Personal details
- Born: 11 June 1951 (age 74)
- Children: late Mandela Kapere

= Asser Kuveri Kapere =

Namibian politician (born 1951)

Asser Kuveri Kapere (born 11 June 1951) is a Namibian politician. He is a member of SWAPO and was the Chairman of the National Council of Namibia from December 2004 to December 2015.

==Career==
Kapere was born in the small town of Omaruru in the Erongo Region of Namibia. He worked as a teacher at St. Theresa Secondary School in Tses from 1974 to 1975 and joined SWAPO in 1975. He was Chairperson of SWAPO's Arandis Branch from 1980 to 1982 and SWAPO's Chairperson for the Western Region from 1983 to 1990. He also became a member of the SWAPO Regional Executive Committee for Erongo Region in 1983 and was President of the Mineworkers Union of Namibia from 1987 to 1991.

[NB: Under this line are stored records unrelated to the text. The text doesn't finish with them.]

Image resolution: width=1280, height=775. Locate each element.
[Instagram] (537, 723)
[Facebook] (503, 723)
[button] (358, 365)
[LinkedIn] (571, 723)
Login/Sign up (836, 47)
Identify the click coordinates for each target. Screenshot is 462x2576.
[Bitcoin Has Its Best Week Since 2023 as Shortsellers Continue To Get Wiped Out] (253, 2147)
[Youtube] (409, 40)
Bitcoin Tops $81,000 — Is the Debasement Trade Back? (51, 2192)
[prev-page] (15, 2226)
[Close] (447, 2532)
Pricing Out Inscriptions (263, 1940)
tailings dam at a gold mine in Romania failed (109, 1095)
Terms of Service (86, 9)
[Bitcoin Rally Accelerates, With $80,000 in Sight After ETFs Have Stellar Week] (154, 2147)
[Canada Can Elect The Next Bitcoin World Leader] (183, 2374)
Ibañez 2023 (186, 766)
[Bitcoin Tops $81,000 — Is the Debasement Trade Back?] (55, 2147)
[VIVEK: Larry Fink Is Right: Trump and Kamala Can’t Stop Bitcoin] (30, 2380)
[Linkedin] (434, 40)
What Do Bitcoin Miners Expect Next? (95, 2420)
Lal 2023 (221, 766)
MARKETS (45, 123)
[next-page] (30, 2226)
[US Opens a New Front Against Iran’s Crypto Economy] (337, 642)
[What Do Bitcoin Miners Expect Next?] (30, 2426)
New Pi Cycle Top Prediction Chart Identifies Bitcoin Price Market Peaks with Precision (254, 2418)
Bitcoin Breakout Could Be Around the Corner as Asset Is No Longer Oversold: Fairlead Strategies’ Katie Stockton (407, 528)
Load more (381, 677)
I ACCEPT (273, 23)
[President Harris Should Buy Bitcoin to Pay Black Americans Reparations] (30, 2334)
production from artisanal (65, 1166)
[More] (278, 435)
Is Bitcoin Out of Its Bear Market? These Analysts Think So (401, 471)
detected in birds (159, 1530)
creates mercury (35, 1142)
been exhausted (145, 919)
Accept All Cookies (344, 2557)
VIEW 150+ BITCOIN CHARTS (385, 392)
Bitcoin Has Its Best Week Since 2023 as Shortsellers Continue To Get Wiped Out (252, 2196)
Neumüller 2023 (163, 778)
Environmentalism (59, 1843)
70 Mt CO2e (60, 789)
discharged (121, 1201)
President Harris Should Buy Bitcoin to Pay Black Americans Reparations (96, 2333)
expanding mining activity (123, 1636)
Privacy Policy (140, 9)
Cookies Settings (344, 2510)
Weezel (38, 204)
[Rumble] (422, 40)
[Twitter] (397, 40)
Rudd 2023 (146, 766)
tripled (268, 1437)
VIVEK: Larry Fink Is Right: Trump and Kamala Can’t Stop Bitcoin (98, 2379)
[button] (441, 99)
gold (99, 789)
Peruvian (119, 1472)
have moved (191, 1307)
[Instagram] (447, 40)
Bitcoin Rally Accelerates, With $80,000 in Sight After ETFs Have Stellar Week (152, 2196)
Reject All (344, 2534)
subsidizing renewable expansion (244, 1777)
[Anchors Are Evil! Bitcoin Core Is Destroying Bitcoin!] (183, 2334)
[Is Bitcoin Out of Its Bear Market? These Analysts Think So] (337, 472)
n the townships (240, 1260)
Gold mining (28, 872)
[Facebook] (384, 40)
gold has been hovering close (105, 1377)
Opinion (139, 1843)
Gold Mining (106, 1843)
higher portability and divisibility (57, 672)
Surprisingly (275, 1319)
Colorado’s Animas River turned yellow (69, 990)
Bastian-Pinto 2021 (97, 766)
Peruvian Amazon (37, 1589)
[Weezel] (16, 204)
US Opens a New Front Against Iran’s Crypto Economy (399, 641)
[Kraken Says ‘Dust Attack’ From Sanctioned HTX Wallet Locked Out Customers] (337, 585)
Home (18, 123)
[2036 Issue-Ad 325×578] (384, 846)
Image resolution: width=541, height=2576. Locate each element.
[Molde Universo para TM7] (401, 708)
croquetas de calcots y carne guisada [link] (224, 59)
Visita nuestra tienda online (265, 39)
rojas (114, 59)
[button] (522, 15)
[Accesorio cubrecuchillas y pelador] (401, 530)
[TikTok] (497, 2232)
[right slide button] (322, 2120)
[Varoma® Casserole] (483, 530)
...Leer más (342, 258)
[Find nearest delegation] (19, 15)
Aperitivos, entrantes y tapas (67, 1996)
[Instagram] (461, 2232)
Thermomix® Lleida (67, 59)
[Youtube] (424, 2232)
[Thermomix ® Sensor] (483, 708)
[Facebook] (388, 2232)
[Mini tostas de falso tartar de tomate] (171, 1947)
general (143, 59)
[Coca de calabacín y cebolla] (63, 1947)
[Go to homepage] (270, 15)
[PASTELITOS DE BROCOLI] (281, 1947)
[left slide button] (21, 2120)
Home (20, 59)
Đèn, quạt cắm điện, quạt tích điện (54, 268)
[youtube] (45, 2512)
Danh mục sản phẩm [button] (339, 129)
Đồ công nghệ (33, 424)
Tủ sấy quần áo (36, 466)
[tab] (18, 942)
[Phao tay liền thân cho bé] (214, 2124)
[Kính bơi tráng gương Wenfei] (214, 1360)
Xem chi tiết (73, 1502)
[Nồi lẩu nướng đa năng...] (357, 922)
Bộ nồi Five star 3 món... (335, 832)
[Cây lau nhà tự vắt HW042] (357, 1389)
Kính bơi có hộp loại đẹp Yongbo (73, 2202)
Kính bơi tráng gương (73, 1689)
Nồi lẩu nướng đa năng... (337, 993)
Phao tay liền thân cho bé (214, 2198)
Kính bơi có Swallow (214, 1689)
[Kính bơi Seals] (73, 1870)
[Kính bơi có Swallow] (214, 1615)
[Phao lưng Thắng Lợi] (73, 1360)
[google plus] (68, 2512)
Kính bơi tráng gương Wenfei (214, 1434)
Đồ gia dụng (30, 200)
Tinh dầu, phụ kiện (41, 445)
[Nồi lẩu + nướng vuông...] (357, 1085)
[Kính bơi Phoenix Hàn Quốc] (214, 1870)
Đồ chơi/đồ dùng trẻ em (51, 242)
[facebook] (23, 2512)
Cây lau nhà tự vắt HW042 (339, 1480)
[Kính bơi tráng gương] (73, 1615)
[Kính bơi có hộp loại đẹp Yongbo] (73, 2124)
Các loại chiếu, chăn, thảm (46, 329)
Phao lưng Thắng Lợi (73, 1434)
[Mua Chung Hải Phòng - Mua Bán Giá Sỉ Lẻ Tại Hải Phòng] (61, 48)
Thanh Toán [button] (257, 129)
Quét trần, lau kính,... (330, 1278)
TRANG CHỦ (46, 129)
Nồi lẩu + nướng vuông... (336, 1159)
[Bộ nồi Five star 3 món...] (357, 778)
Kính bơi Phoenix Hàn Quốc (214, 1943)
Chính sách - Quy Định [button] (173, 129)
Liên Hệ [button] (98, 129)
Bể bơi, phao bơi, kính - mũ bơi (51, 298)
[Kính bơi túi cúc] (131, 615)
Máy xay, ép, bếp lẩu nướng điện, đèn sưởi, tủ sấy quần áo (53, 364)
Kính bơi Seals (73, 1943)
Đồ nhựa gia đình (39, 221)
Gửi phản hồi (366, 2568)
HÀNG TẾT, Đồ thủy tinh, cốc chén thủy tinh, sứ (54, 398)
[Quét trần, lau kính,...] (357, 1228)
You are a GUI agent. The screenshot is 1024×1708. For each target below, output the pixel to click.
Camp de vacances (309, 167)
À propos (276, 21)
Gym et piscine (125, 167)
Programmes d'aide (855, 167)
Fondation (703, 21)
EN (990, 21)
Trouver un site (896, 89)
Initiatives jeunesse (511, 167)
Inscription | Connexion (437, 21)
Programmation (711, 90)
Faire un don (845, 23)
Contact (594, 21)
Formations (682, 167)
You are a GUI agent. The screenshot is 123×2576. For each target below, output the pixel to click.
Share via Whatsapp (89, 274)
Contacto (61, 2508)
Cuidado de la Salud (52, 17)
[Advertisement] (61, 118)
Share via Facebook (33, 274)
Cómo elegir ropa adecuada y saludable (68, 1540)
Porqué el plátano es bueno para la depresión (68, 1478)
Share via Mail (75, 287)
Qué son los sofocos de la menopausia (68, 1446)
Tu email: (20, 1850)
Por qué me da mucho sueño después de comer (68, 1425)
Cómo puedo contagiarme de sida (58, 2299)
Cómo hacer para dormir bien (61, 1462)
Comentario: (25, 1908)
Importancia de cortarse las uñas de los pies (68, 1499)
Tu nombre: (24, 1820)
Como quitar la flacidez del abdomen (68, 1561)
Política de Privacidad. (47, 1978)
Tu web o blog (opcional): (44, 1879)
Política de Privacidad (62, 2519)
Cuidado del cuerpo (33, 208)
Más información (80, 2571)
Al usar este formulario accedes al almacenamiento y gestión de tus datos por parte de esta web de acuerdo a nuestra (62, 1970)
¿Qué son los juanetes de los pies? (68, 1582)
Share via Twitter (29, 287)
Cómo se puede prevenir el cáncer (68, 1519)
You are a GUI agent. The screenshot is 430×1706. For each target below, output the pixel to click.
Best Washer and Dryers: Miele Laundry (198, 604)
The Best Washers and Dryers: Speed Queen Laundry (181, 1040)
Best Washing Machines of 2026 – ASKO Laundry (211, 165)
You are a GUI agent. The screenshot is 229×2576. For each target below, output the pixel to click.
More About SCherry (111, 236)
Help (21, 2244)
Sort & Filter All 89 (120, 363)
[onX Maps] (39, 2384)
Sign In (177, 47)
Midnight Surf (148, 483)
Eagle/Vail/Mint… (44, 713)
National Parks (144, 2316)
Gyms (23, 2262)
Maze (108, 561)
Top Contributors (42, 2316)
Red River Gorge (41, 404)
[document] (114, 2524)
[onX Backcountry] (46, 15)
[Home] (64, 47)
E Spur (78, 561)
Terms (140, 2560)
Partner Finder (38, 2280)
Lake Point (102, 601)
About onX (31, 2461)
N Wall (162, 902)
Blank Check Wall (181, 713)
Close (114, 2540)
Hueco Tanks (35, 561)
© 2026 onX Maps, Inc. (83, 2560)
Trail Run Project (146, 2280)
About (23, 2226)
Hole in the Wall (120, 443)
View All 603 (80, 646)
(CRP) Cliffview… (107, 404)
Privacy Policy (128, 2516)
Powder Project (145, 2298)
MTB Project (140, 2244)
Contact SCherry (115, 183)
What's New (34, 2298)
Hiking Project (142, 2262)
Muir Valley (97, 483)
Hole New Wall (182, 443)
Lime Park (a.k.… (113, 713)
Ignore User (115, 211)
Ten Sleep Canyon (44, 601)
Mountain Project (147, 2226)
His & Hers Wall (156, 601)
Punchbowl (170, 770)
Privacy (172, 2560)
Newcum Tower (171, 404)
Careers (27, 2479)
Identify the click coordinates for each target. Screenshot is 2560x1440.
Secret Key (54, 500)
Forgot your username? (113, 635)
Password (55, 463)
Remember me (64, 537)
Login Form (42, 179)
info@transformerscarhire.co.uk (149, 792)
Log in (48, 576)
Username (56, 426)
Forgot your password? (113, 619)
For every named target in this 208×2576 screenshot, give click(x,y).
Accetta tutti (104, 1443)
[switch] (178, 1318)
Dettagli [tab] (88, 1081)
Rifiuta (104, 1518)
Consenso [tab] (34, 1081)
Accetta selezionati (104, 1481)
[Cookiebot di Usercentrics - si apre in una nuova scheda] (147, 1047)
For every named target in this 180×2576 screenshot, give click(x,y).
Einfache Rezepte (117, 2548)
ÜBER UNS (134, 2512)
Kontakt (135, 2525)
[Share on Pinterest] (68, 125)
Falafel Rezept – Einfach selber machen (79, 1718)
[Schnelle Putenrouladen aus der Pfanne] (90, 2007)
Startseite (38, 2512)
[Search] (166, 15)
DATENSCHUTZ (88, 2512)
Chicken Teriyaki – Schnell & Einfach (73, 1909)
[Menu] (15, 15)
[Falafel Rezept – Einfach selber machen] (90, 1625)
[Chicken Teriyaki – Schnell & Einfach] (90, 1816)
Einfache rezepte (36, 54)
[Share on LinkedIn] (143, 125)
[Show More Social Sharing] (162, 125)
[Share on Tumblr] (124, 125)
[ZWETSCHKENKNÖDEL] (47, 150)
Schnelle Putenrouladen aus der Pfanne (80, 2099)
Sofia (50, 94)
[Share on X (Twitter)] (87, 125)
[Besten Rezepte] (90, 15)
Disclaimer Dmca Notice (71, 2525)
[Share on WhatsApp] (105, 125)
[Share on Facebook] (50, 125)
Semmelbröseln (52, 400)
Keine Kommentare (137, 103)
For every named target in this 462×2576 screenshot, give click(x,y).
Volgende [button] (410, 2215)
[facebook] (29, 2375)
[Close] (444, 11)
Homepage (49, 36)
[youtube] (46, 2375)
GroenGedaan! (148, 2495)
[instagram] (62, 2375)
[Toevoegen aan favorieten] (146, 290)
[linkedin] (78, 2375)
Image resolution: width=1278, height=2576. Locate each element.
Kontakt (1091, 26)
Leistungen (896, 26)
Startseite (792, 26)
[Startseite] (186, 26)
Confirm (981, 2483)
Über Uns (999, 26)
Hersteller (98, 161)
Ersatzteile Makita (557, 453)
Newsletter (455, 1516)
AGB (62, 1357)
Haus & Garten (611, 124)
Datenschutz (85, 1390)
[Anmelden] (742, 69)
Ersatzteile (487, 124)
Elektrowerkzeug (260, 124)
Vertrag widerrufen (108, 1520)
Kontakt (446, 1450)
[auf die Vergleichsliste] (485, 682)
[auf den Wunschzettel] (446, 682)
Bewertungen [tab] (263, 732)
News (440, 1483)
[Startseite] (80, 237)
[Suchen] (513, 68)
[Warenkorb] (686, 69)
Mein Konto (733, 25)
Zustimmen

He has served in several political positions and offices in Namibia following independence, including Commissioner of the Western Region (1990-1992) and Governor of the Erongo Region (1992-1999); he has also been the Regional Councillor for the Arandis Constituency since 1992. He became Vice-President of the Association of Regional Councils (ARC) in 1997, then President of ARC in 1999. He was first elected to the National Council as a member from Erongo Region in 1999, and he subsequently served in the Cabinet as Deputy Minister for Works, Transport and Communication from 2002 to 2004. He then became Chairman of the National Council on December 16, 2004.

Asser Kapere was first elected to the SWAPO Central Committee in 1997. He is a board member of the Democracy Support Center that was formed in July 2006. At the November 2007 SWAPO Party Congress, Kapere was re-elected as a member of the Politburo.